The interaction of thrombin with PAR1 in platelets is facilitated by its initial binding to the GPIb-IX-V complex which plays a critical role in thrombosis, atherogenesis and inflammation16. This complex includes the glycoprotein GP5, which is associated with a CpG site we found to be differentially overmethylated in female smokers (Table 3). Following its activation via the cleavage of its N-terminal domain by thrombin, PAR1 initiates multiple kinase signaling pathways which lead to different effects depending on the cells concerned (Fig. 2). Such effects include hemostasis and thrombosis in the case of platelets, induction of pro-inflammatory phenotype in the case of endothelial cells, increase of vascular permeability, proliferation, migration and hypertrophy in the case of VSMCs, thus contributing to the pathogenesis of different types of CVD.
Signaling by the activated PAR1 receptor is controlled by, among other factors, Src kinases17, including FYN (FYN proto-oncogene, Src family tyrosine kinase) which is associated with a CpG site differentially undermethylated in female smokers. Following initiation of GPIb-IX-V/PAR1 signalling, FYN phosphorylates PKCδ (protein kinase Cδ) which subsequently negatively modulates platelet activation18. The importance of FYN for haemostasis-related disease is underlined by the report that FYN-deficient mice show an altered haemostatic response19.
Another gene which influences platelet function is IGF1R (insulin-like growth factor 1 receptor), which is associated with a CpG site differentially overmethylated in female smokers. The IFG1R protein is expressed at high levels on the plasma membrane of platelets while its ligand, IGF1, is a growth factor found in the α granules in platelets. Stimulation of platelets with IGF1 results in rapid phosphorylation of IGF1R and potentiation of PAR1-induced platelet aggregation20.
As already mentioned, thrombin-mediated PAR (including PAR1) signaling also operates in VSMC and endothelial cells, thereby playing an important role in diverse cellular activities related to inflammation, CVD, tumor growth and other conditions. In this context the genes discussed above (with the exception of GP5 which is expressed only in platelets) can be anticipated to affect by analogous mechanisms the pathogenesis of such diseases. Moreover, a number of additional genes of relevance to thrombin signaling in VSMC and endothelial cells is included in the list of genes found to be differentially modified in female smokers. One of these genes is EGF (epidermal growth factor), differentially overmethylated in female smokers, a potent mitogenic factor in many cell types acting through its receptor EGFR. Activation of EGFR promotes thrombin-induced proliferation of VSMC21, while its inhibition attenuates thrombin-stimulated signalling along the PI3K-Akt-mTOR-S6K1 axis, leading to effects on cell proliferation and motility22. Importantly, EGFR signalling is coordinated by EPS8 (epidermal growth factor receptor pathway substrate 8)23, which is underexpressed in female smokers. In support of a probable role of EPS8 in vascular disease is the report that EPS8-null mice show increased vascular permeability24. Finally, RPTOR (regulatory associated protein of MTOR, complex 1), overmethylated at 2 CpG sites in female smokers, negatively regulates mTOR kinase25 which, as mentioned above, is involved in thrombin signaling in VSMC. It is noted that mice with an RPTOR deletion targeted on the myocardium have been reported to develop dilated cardiomyopathy26.

== Exercise prompt ==
Answer these from the passage on thrombin signaling and female smokers:
(a) Which glycoprotein in the GPIb-IX-V complex is associated with a CpG site overmethylated in female smokers?
(b) What response do FYN-deficient mice show?
(c) What have EPS8-null mice been reported to show?

== Information provided ==
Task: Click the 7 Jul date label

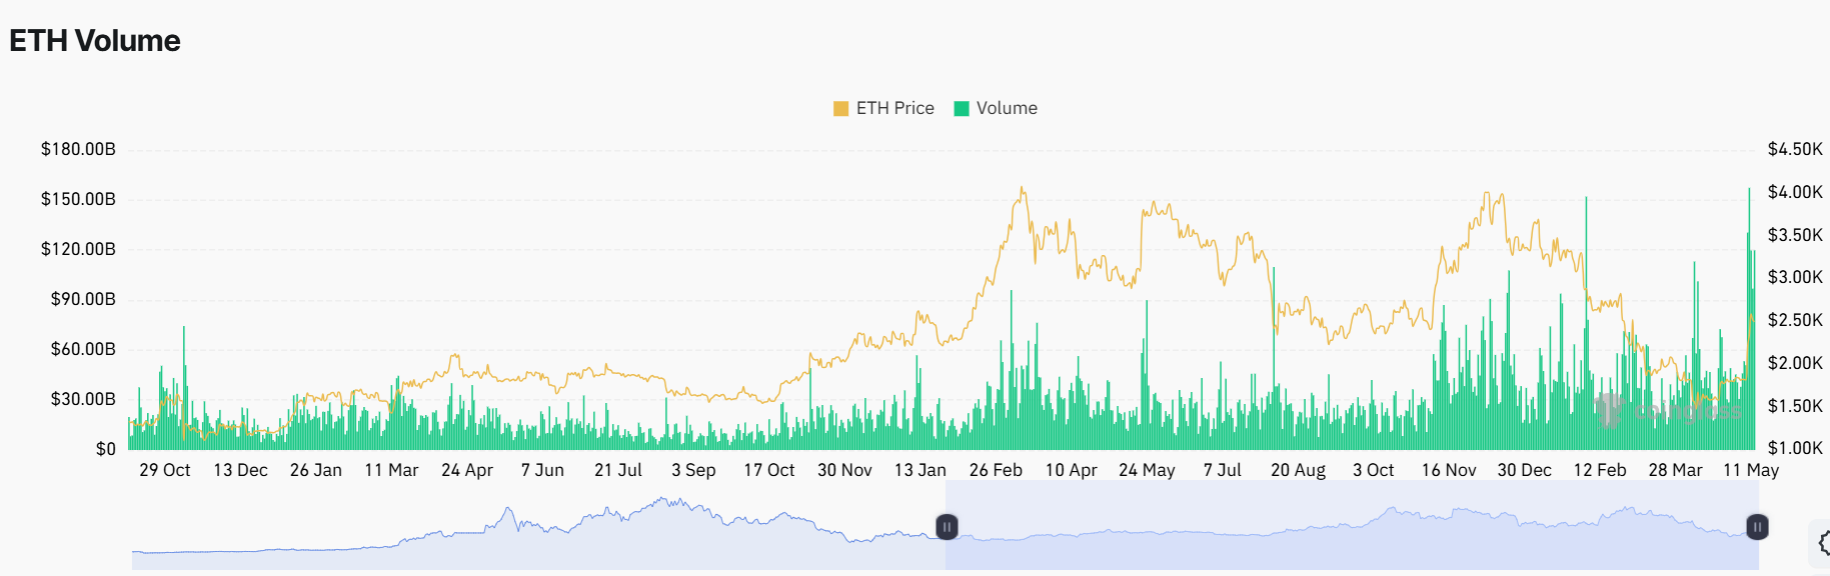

== Completed task ==
(a) GP5
(b) An altered haemostatic response
(c) Increased vascular permeability